The operators wouldn't go in a mine for $50 a day. I've seen my husband come home from work with his clothes frozen to his body from working in the water. I have sat down at a table where we didn't have anything to eat but wild greens picked from the mountain side. There are three families around me, that each family of seven only had plain white gravy and bread for a week is true. Is this progress or what? I just can't understand it.
I have two sons that go to school and they don't even have decent clothes to wear. No one knows our feelings and I'm quite sure the coal operators don't care as long as they get that almighty dollar. Of all the things that were sent here to the helping fund (Editor's Note: This is the "relief" fund administered by the Hazard newspaper. See story, January PL.) not one of these needy families received a thing nor did anyone here in camp. Where did it all go? Somebody got a real good vacation with it I suppose. All the newspapers are against us because of political pressure, but our day is coming.
The government talks of re-training. My husband went into the mines in Alabama at the age of 11 with only the second grade of schooling. How could he retrain now, and him 52? It is silly to even think this will help the older miner. All the state thinks about is building up the tourist trade. How will that help us? It would just put more money in the big shots' pockets - not ours.
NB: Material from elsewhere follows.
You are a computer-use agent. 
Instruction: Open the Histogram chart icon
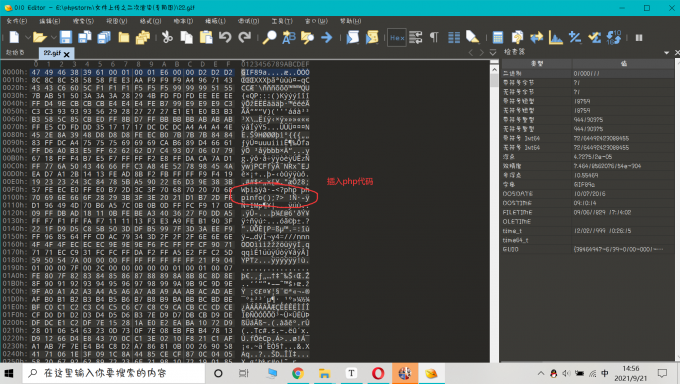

No one would want to spend money to come here for a vacation to see the desolate mine camps and ravaged hills.
Happy A.B. Chandler lost his election by siding against the laboring class of people; by sending the State Militia and State Police (by Don Steirgill, then head of the State Police) in here to use as strikebreakers in 1959. Wilson Wyatt lost because of Governor Combs doing the same thing, only in a more subtle way. How can he hope to get elected to the Senate? How does he think Ed Breathitt will fare by endorsing him?
The truth will out someday. I'm sorry I have rambled on like this. It just seems so unjust, especially to the poor.
Please, sir, could you send me a magazine? Thank you sincerely,
Mrs. Clara Sullivan, Scuddy, Kentucky, Perry County
(Seeger, Flowers 110f)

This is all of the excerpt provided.